« Du débat d’aujourd’hui, nous pouvons observer que la majorité des États membres, une écrasante majorité, envisage d’appliquer cette clause, et nous, du côté de la Commission, souhaitons le faire autant que possible, de manière coordonnée et synchronisée », a déclaré le commissaire européen à l’Économie, Valdis Dombrovskis.
Lors d’une conférence de presse à l’issue de la réunion informelle des ministres des Finances de l’UE, qui s’est tenue à Varsovie sous la présidence polonaise du Conseil, Valdis Dombrovskis a rappelé que l’exécutif communautaire a demandé aux pays membres de soumettre « leur demande d’activation des clauses à portée nationale [dans le cadre des règles budgétaires européennes] d’ici la fin du mois d’avril ».
Toutefois, le responsable a expliqué que ce « n’est pas une échéance », visant « uniquement à garantir cette coordination ».
« La Commission est donc prête à évaluer rapidement les demandes et à adopter des recommandations en juin pour une adoption par le Conseil en juillet », a-t-il encore révélé.
Le Portugal n’a pas encore décidé s’il le fera, mais le gouvernement a affirmé que le pays n’a pas besoin d’un tel allègement des strictes règles budgétaires de l’UE (déficit et dette publique) pour dépenser davantage en défense, compte tenu de la situation d’équilibre budgétaire du pays.
La Commission européenne a demandé qu’à la fin de ce mois d’avril, les États membres activent la clause de sauvegarde nationale dans le cadre des règles budgétaires communautaires afin de pouvoir dépenser en défense sans risquer une Procédure de Déficit Excessif (PDE).
« Cela facilitera l’augmentation rapide des dépenses de défense, permettant aux États membres de s’écarter temporairement des exigences budgétaires habituelles. J’ai souligné qu’il sera crucial que les États membres préservent en même temps la durabilité budgétaire et, à cet effet, la déviation est limitée en termes de portée, de durée et de volume », a déclaré aujourd’hui Valdis Dombrovskis.
Ceci est l’une des mesures du plan de 800 milliards d’euros pour la défense dans l’UE, qui inclut cette activation de la clause de sauvegarde nationale des règles budgétaires pour éviter une PDE (pour augmenter la dépense publique en défense jusqu’à un maximum de 1,5% du PIB par an, ce qui résultera en 650 milliards d’euros en quatre ans) et un nouvel instrument européen de crédit en circonstances extraordinaires (d’un total de 150 milliards d’euros, semblable aux prêts à conditions favorables créées pendant la COVID-19 pour éviter le chômage).
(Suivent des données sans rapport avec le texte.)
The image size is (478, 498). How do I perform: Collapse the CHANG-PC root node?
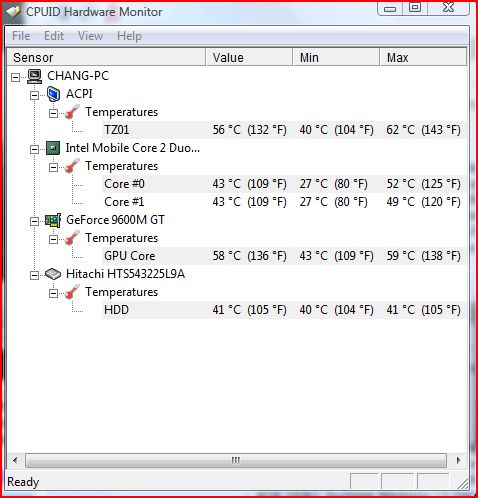click(15, 77)
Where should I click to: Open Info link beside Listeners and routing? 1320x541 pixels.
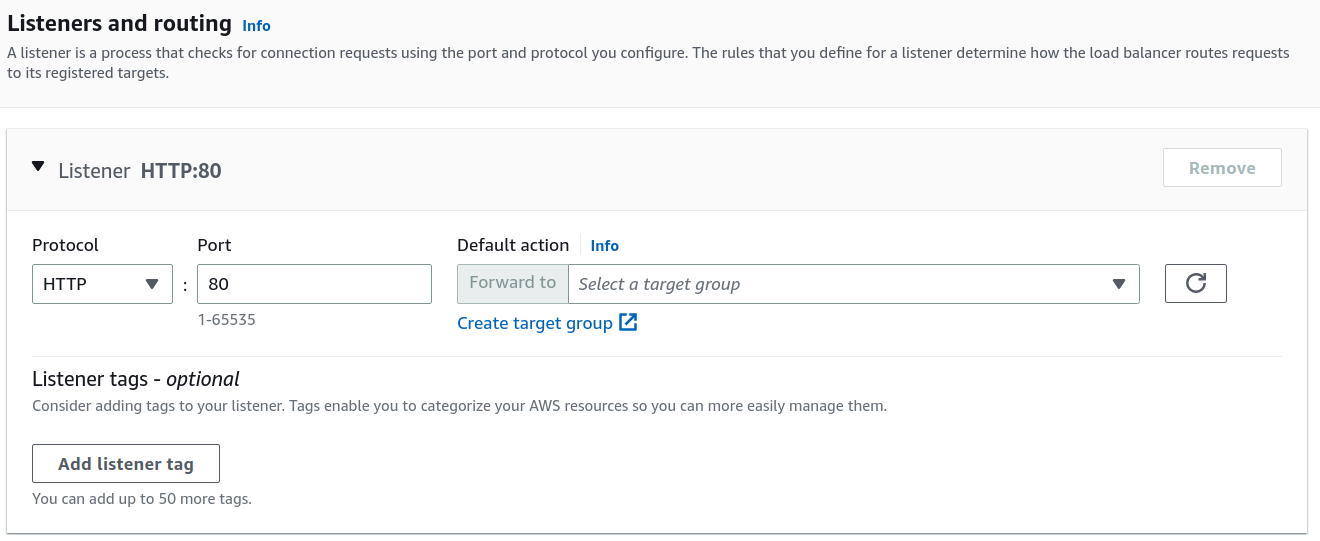coord(256,26)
Les autres aspects du plan incluent la réaffectation des fonds d’autres sources (telles que la Cohésion, pour des projets à usage civil et militaire), des fonds de la Banque Européenne d’Investissement (qui devra avoir des règles plus flexibles pour ces investissements) et également du capital privé.
L’UE pourrait devoir dépenser 250 milliards d’euros par an, soit l’équivalent de 3,5% de son Produit Intérieur Brut (PIB), pour sa sécurité face à la guerre en Ukraine provoquée par l’invasion russe.
Entre 2021 et 2024, les dépenses des États membres en défense ont augmenté de plus de 30%, pour atteindre 326 milliards d’euros, soit environ 1,9% du PIB de l’UE.
Le Portugal a investi environ 1,55% du PIB en défense l’an dernier et a déjà déclaré qu’avant la date prévue initialement de 2029, il atteindra les 2%, sans révéler comment ni quand.